I due l’hanno però costretta a continuare a bere, dicendole che sarebbero arrivati altri amici. La ragazza è svenuta e quando si è risvegliata, per pochi attimi, si è accorta che il suo conoscente la stava molestando. Non è però riuscita a respingerlo, perché indebolita dall’alcol. Ha perso nuovamente i sensi e quando si è risvegliata dopo qualche ora si è trovata sul sedile posteriore di un’auto, con i pantaloni abbassati e il 33enne che la molestava. Solo alle 16.30, quando si è risvegliata dopo aver smaltito la sbornia, la ragazza si è fatta riaccompagnare a casa dai due, dopo essersi fatta restituire il cellulare che le avevamo tolto. Quindi la giovane si è confidata con la madre, andando assieme a lei al pronto soccorso.

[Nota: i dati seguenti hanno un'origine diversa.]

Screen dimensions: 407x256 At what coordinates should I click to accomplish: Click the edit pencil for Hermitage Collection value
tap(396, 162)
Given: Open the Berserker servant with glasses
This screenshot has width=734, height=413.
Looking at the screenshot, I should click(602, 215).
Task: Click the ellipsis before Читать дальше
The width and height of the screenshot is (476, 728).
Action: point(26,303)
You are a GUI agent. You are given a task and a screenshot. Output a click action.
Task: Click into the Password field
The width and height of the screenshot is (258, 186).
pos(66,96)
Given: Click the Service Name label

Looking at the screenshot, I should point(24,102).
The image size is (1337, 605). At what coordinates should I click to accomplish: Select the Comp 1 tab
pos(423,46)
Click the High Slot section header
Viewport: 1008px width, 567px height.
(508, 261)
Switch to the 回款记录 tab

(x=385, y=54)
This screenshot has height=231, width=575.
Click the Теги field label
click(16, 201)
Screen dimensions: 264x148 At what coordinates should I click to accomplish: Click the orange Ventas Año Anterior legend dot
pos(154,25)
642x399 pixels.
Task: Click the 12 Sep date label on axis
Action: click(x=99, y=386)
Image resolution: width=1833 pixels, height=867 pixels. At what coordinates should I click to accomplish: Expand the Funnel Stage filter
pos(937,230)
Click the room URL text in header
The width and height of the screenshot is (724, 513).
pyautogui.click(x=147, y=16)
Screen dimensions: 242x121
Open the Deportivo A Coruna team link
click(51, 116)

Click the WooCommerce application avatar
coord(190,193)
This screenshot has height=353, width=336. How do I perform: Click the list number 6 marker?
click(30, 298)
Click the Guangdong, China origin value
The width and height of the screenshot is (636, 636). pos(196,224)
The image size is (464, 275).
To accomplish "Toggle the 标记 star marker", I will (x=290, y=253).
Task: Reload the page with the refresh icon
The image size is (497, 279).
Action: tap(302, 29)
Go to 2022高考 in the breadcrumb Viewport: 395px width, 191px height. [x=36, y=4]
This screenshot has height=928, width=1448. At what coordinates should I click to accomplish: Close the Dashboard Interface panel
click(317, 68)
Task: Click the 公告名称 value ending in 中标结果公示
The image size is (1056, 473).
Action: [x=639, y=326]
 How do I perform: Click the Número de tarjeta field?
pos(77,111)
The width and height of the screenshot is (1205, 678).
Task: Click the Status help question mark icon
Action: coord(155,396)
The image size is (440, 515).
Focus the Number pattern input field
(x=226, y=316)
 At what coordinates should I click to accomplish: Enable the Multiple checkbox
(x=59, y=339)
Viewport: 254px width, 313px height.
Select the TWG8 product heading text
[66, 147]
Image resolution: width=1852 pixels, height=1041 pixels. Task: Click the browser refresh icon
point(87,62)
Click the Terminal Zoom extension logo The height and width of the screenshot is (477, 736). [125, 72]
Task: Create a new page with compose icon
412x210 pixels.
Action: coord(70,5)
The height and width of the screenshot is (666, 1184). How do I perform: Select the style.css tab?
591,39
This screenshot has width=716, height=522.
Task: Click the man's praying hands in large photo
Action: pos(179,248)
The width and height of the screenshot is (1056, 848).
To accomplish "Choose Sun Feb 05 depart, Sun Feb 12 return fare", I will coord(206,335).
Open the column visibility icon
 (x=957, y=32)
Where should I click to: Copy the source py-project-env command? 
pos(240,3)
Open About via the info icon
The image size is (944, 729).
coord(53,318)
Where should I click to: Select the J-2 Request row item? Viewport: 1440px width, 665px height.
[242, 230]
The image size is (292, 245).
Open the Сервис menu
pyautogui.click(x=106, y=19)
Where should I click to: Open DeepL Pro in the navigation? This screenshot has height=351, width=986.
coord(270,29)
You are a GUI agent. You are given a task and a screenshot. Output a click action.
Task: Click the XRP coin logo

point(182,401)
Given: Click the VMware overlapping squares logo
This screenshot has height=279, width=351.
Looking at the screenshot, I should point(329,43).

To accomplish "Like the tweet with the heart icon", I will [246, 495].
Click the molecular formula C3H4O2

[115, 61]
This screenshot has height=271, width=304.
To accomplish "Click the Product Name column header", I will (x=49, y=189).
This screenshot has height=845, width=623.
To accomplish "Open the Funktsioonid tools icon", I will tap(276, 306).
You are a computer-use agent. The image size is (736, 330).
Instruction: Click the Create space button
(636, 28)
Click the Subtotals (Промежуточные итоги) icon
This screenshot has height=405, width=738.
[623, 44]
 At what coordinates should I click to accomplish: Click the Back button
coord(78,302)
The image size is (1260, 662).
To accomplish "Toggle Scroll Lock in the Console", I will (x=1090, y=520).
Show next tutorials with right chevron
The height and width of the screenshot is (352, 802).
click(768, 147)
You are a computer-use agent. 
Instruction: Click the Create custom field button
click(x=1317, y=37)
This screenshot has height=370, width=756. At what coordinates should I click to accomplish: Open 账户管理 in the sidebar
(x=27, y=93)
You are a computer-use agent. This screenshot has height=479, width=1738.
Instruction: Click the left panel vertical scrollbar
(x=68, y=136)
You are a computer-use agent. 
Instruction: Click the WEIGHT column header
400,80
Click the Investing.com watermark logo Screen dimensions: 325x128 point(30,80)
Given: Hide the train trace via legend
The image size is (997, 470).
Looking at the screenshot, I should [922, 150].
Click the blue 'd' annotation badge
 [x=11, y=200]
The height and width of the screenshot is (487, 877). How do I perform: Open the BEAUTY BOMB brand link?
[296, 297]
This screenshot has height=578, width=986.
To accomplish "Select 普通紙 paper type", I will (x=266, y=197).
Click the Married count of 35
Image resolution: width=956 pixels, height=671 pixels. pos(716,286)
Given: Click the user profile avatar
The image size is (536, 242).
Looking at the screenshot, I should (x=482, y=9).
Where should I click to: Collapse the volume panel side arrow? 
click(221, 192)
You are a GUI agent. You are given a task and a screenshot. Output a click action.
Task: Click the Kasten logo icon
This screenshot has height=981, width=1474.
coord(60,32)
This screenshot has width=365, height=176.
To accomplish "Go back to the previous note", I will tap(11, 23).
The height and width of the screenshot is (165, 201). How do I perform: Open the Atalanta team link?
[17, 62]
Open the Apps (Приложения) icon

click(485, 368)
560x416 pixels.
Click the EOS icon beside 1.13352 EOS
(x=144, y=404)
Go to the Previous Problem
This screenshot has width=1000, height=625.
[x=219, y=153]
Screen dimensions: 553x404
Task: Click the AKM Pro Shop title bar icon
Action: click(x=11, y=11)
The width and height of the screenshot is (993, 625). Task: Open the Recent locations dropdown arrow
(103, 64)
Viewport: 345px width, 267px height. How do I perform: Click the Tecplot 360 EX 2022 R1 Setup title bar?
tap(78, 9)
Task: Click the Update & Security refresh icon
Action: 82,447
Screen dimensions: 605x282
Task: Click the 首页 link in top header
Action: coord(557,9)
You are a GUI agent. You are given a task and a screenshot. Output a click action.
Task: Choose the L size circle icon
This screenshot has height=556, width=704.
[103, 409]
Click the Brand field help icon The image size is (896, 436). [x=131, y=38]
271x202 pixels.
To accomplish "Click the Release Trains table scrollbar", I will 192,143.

Dalle testimonianze è emerso un secondo stupro ai danni di un’altra giovane vittima. Il racconto della vittima, trasmesso poi dalla Mangiagalli alla procura, è stato ritenuto attendibile dagli investigatori del Nucleo tutela donne e minori della polizia locale e dalla procura. Grazie alle intercettazioni telefoniche è stato possibile inoltre recuperare velocemente gravi e plurimi elementi di prova a carico degli indagati.

Dalle testimonianze raccolte durante l’inchiesta è emerso un altro episodio di violenza commesso lo scorso marzo sempre dal 24enne, questa volta però in concorso con un uomo di 60 anni, ai danni di un’altra ragazzina minorenne. Simili le circostanze: anche in quel caso la vittima conosceva quelli che sono poi diventati i suoi aguzzini, e anche in quella circostanza la ragazza aveva bevuto smodate quantità di alcol, perdendo i sensi. In aggiunta c’è però un’aggravante: il 24enne avrebbe infatti filmato la violenza sessuale commessa mentre la giovane era priva di conoscenza, e avrebbe poi diffuso il video.